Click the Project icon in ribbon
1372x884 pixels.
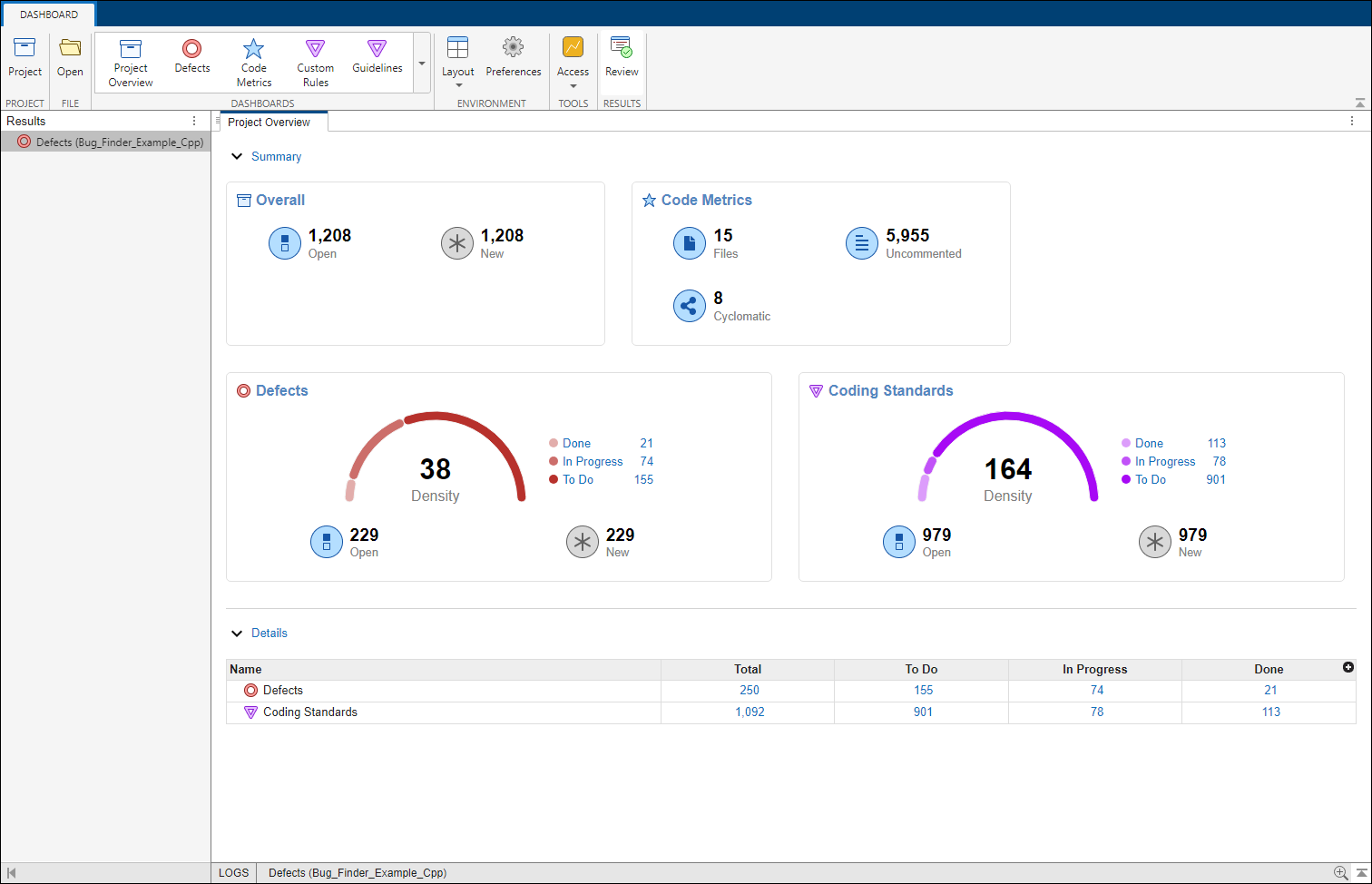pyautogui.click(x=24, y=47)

* * *

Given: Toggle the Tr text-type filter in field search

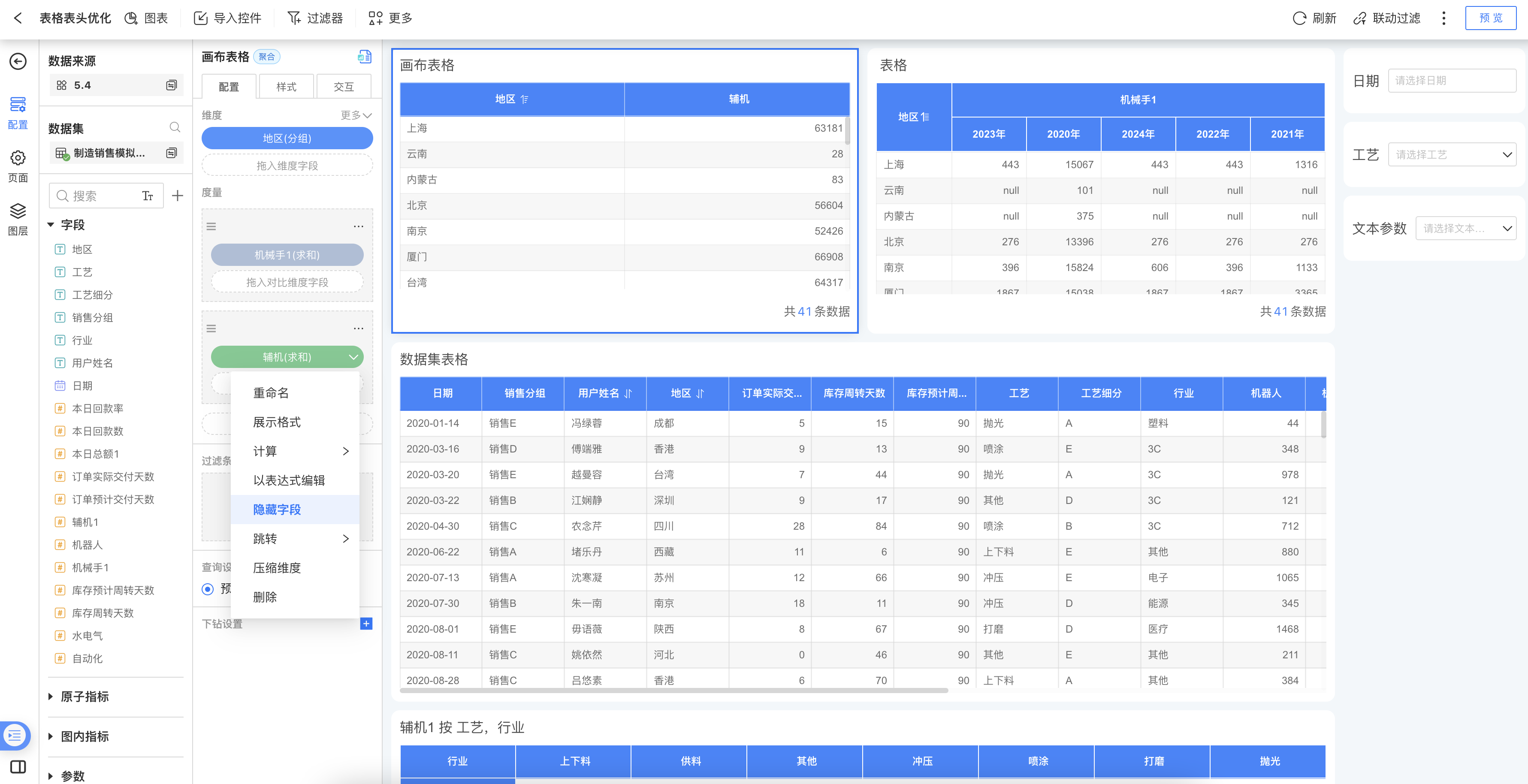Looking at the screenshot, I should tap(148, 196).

| Stated exercise |
Extract every line in the records that contains the string "field", and copy each one without changes.

| Final result |
Given: Toggle the Tr text-type filter in field search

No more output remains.